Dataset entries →
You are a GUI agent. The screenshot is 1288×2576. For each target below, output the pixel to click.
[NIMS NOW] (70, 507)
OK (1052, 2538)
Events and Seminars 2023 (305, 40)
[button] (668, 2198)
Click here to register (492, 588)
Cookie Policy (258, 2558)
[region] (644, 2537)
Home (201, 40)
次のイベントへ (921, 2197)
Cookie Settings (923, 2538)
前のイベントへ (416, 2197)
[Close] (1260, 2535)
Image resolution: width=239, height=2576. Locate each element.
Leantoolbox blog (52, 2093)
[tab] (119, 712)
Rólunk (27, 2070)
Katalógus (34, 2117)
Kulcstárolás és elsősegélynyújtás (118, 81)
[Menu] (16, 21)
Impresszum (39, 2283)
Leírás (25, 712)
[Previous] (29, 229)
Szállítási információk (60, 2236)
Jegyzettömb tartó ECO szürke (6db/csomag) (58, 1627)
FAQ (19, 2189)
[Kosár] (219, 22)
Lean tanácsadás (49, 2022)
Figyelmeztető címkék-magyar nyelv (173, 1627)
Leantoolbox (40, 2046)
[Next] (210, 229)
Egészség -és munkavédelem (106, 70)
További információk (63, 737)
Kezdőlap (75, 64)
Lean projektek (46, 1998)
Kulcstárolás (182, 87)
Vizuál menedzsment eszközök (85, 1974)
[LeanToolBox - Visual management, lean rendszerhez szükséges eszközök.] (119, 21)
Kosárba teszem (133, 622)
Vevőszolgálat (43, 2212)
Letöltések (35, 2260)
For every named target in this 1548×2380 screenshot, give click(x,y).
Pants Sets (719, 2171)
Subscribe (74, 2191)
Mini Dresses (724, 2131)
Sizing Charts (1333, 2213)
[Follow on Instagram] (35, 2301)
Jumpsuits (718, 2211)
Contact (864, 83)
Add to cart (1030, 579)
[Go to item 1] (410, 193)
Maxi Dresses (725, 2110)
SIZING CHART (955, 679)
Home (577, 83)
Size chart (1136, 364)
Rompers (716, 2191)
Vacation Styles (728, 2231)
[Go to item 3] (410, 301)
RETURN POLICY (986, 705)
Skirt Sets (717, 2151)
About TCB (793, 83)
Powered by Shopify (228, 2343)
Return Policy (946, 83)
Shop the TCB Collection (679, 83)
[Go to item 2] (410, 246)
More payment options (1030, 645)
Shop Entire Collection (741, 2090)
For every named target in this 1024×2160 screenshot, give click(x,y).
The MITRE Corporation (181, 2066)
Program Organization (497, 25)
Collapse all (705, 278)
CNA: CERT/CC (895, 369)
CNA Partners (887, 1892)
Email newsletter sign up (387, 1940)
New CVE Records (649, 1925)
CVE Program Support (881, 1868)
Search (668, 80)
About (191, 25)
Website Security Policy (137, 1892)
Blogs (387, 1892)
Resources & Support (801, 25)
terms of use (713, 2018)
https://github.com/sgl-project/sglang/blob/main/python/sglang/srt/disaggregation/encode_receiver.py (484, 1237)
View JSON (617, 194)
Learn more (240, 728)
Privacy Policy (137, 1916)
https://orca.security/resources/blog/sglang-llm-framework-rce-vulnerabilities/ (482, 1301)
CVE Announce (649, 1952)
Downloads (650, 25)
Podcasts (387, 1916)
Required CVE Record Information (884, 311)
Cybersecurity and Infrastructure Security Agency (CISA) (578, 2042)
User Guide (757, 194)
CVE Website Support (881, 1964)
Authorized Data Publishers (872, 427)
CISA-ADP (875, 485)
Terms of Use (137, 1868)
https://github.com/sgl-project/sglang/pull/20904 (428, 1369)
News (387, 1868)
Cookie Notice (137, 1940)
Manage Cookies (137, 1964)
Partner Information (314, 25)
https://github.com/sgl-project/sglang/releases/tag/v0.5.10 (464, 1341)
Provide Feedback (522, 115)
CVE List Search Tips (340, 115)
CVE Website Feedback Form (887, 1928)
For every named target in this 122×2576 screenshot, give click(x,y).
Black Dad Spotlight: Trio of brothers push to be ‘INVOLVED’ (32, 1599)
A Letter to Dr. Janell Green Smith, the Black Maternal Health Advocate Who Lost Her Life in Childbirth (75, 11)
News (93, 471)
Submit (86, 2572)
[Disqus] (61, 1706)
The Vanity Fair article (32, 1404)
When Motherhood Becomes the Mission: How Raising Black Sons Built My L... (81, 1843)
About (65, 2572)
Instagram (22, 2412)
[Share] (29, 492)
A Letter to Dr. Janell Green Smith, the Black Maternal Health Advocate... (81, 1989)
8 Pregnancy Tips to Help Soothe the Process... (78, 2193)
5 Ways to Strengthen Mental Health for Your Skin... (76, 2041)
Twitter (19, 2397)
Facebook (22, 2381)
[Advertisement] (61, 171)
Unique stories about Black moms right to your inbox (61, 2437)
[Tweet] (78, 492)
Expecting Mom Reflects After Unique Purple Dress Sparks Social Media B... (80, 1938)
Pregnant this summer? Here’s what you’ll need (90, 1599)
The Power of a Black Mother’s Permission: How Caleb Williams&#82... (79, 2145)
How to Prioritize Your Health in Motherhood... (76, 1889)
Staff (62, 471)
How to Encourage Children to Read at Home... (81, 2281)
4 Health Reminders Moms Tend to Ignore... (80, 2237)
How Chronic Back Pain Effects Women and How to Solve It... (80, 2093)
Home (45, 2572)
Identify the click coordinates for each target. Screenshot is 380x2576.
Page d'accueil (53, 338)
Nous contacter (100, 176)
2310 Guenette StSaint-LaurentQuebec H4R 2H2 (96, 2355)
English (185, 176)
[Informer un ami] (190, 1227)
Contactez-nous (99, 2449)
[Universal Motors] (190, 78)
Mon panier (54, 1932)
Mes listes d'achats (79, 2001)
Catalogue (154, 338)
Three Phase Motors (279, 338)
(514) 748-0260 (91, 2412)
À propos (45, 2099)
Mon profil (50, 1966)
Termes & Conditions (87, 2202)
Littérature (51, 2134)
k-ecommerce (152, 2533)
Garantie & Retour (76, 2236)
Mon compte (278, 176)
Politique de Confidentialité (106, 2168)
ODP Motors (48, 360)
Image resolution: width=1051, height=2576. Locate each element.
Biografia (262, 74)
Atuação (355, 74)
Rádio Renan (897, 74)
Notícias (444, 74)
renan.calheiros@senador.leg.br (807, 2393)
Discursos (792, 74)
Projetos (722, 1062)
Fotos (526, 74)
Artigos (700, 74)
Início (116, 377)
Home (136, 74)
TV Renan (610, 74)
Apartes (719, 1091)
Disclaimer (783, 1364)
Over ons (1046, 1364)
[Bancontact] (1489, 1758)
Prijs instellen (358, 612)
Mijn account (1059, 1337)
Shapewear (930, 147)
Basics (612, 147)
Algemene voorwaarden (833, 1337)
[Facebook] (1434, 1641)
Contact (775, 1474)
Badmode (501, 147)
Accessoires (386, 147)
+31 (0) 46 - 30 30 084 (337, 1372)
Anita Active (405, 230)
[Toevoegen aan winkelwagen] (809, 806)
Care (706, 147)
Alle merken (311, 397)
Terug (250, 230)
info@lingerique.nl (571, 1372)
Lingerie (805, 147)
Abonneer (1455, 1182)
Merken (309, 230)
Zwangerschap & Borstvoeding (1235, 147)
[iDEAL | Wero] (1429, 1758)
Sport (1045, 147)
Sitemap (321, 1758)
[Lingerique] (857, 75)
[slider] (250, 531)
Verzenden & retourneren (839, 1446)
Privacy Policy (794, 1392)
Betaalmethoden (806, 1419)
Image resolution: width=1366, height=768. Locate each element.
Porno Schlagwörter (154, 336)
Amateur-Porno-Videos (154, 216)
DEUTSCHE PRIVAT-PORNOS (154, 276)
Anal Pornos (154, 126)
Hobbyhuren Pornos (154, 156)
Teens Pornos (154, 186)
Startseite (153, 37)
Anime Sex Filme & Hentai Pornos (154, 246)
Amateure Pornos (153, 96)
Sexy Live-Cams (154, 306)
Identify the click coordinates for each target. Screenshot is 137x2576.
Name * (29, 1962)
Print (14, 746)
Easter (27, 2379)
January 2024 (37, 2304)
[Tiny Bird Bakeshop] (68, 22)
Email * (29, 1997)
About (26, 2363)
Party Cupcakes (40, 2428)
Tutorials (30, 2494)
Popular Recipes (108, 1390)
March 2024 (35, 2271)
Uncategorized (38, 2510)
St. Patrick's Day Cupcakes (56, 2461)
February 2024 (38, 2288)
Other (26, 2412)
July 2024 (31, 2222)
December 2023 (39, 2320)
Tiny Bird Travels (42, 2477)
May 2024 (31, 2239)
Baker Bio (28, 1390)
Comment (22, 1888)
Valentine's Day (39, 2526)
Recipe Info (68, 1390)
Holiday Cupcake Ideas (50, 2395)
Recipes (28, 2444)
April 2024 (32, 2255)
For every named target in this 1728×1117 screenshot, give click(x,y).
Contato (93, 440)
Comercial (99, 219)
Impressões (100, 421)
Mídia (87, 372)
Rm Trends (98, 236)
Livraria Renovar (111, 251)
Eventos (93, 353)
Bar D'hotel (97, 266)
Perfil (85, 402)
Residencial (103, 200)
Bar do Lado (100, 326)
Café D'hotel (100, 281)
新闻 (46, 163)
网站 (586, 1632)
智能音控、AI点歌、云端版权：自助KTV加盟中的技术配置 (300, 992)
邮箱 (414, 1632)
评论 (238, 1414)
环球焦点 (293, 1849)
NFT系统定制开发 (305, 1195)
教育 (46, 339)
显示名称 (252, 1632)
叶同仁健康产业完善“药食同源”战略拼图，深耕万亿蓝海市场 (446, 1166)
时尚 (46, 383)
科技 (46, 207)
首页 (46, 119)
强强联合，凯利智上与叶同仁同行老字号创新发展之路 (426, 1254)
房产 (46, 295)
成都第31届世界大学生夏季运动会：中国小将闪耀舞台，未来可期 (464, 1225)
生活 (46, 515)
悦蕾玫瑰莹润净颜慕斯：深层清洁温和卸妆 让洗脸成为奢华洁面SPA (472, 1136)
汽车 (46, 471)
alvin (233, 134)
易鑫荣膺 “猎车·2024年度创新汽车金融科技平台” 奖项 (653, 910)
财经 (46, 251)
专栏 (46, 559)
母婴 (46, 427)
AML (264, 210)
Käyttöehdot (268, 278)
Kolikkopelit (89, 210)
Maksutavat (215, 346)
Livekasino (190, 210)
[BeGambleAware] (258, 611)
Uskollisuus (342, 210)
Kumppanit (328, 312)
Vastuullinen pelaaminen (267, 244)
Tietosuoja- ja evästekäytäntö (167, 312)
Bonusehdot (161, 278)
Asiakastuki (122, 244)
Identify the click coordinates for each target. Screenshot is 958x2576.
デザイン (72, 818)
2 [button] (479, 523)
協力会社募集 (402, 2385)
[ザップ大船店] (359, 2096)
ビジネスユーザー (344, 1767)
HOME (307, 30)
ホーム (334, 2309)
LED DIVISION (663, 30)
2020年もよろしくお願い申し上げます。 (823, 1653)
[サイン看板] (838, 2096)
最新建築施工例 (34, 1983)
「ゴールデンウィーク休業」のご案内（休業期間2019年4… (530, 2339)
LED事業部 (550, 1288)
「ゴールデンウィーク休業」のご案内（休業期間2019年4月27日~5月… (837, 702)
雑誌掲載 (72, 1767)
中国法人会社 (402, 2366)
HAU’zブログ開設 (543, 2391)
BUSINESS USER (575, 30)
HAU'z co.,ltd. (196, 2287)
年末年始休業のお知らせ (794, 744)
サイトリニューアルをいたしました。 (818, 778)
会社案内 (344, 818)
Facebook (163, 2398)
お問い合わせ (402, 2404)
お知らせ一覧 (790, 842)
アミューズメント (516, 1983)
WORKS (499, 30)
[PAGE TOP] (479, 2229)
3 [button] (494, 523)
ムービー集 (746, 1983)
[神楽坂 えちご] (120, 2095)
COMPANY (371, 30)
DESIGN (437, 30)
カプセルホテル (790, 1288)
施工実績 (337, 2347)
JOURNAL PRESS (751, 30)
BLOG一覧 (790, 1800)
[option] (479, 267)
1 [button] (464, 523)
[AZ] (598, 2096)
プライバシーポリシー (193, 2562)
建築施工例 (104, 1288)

Work request →
Copy out the lines above with "https" in them.

Solution for this problem →
https://github.com/sgl-project/sglang/blob/main/python/sglang/srt/disaggregation/encode_receiver.py (484, 1237)
https://orca.security/resources/blog/sglang-llm-framework-rce-vulnerabilities/ (482, 1301)
https://github.com/sgl-project/sglang/pull/20904 (428, 1369)
https://github.com/sgl-project/sglang/releases/tag/v0.5.10 (464, 1341)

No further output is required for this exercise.